Cyber security is another area waiting for attention, as recent attacks such as ransomware WannaCry and Aadhaar data leak have shown. “While the last three years have been historic as far as the digital initiative is concerned, we as a nation have not done much around cyber security. The ‘Digital India’ programme has serious drawbacks as it has not taken into account the risks with going digital. The IT Act needs to be strengthened as things such as ransomware are still not covered in it,’’ said Pavan Duggal, cyber law expert and an advocate in the Supreme Court. He cited breaches in Aadhaar too as a major security risk. ‘’So the legal and policy frameworks need to be in place going forward," according to Duggal.

Effect of cash comeback

Once the cash was back in the system months after demonetisation, the digital rush also weakened. According to Reserve Bank of India (RBI) data, digital transactions in April fell both in value as well as volume as compared to March when it peaked and reached an all-time high.

April saw total digital transactions of a little more than Rs 1 lakh crore, down 26.78 per cent from Rs 1.5 lakh crore a month before that, according to provisional data from the RBI. 

Industry experts pointed out while more money has started flowing into the capital market post demonetisation, digital cash transactions, which peaked in the months following the ‘note-ban’, are now plateauing.
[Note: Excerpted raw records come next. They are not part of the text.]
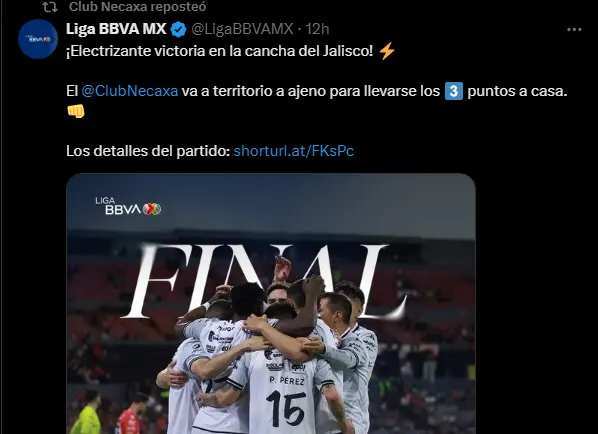This screenshot has height=434, width=598.
Task: Click the lightning bolt emoji
Action: [387, 51]
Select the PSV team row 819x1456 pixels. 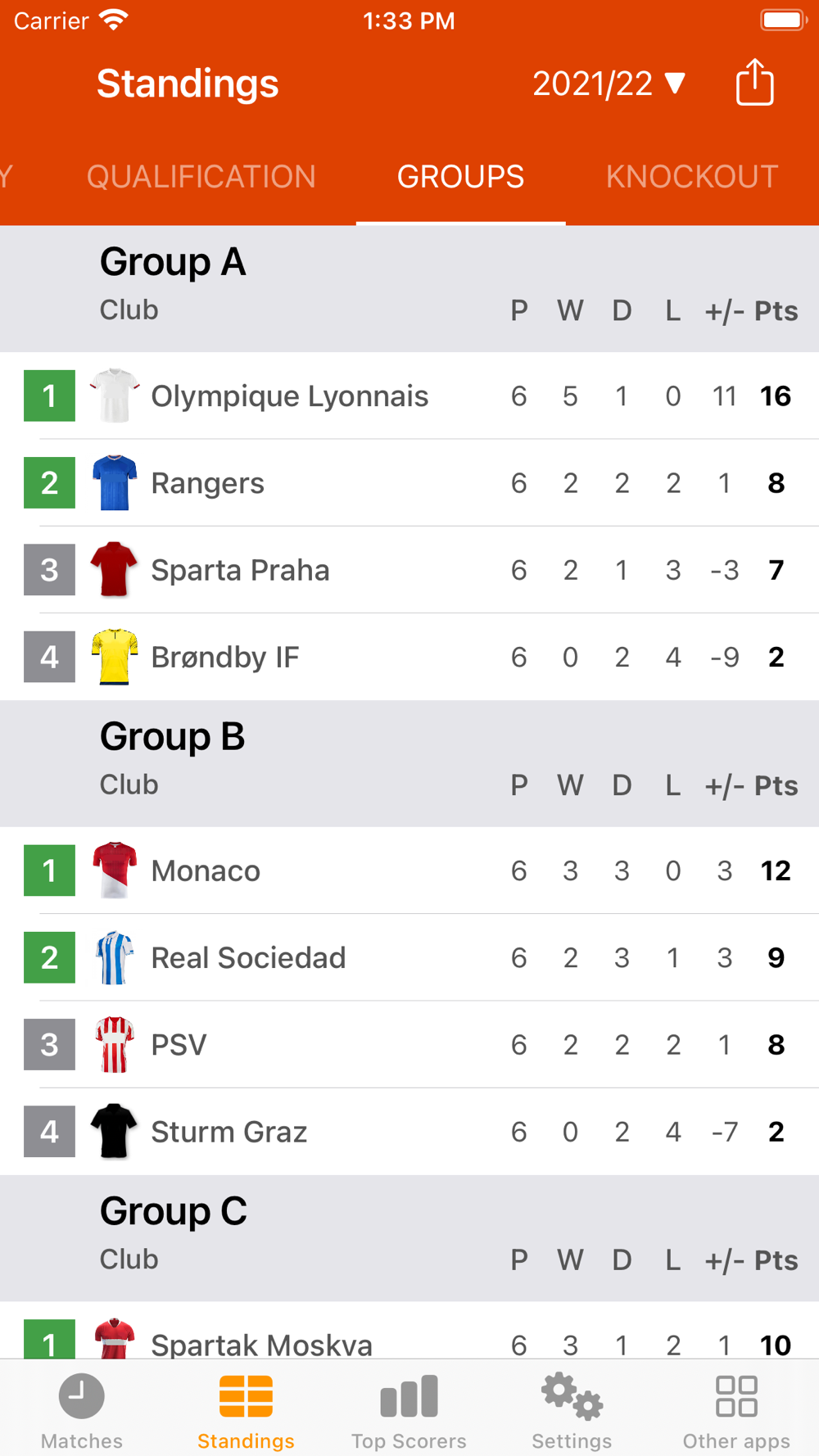click(x=410, y=1044)
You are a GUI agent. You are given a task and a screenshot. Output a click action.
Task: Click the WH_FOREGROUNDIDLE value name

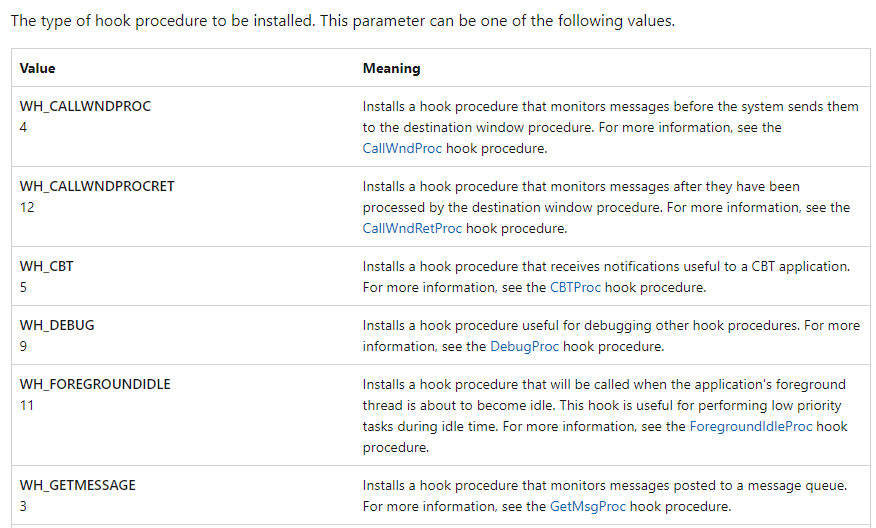pos(95,385)
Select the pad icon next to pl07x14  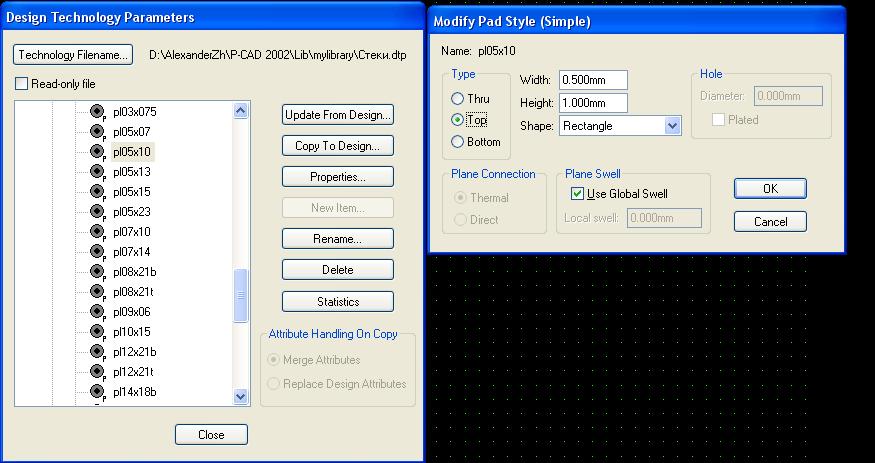98,252
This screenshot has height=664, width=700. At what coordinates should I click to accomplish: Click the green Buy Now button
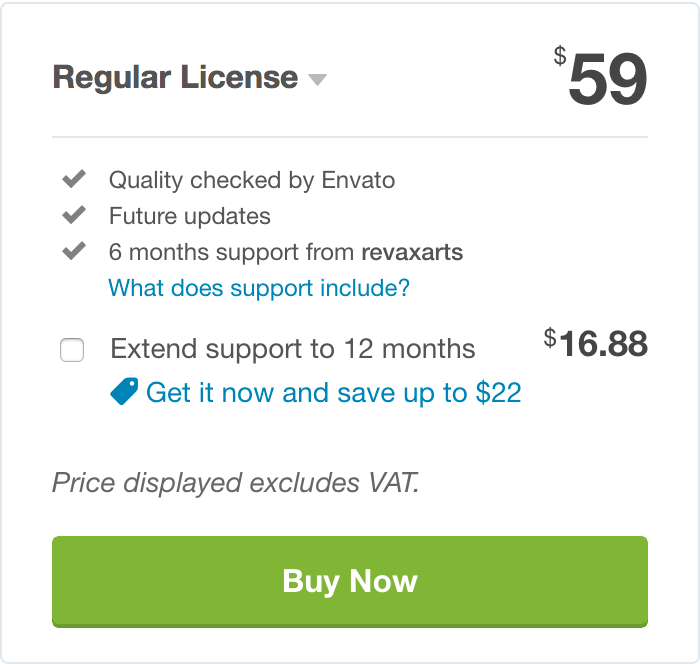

However, apps such as BHIM are seeing traction.

The drive continues

Meanwhile, the government continues to promote the digital initiative. In this year’s budget itself, the government allocated Rs 10,000 crore for its BharatNet programme with a target to reach 150,000 gram panchayats with high-speed broadband by end of the year.

Over the next three years, it also plans to integrate 65,000 primary agriculture credit societies (PACs) with the backend banking infrastructure of district cooperative banks at a cost of Rs 1,900 crore.       

The Ministry of Electronics and Information Technology (MeitY), which gives the technology direction to other ministries, has seen its budget increase by Rs 534 crore to Rs 4,039 crore for the year ahead.

According to government sources, while just 2,000 kilometres of optical fibre cable (OFC), a critical component for broadband and telecom services, was laid under the UPA regime, the BJP government has laid more than 170,000 kilometres of OFC.

Digitisation of various areas has been introduced this year by the government, including women and child development, digital skill development in villages under the DigiGaon initiative and online education. Even donations being made to political parties are going digital.

The build-up

For promoting cashless transactions, the government in the past six months has tried everything from organising massive events such as the “Digi-Dhan Mela" hosted by the Prime Minister, launching new digital ways of transactions including Aadhaar-enabled payments system, apps such as BHIM (Bharat Interface for Money), Unstructured Supplementary Service Data (USSD), Bharat QR to even a dedicated television channel called “DigiShala" to educate people in cashless transactions.

The push for digital transactions, use of mobile wallets and the Unified Payments Interface (UPI) started just the day after the PM’s note ban speech. Wallet companies such as Paytm and FreeCharge even went on to bring out full-page jacket advertisements congratulating the PM for his “gutsy" move.

“We are making a conscious effort to empower citizens, to promote the digital initiative. Our common service centres (CSCs), Aadhaar, DBT among other such schemes are all helping in the Digital India initiative," said Ajay Kumar, Additional Secretary, MeitY.  

Way forward

Some of the areas where experts see the next phase of growth in Digital India initiative are the legal system, health, education and job creation. As the government has created a technology backbone around JAM (Jan Dhan, Aadhaar, Mobile) in the last three years, it feels it is time to take it forward.

“I believe the government has already hinted that it is going to bring the legal system into the Digital India initiative. The Modi government is linking a universe of things together into the initiative," said Arvind Singhal, Chairman and Managing Director of Technopak, a prominent consulting firm.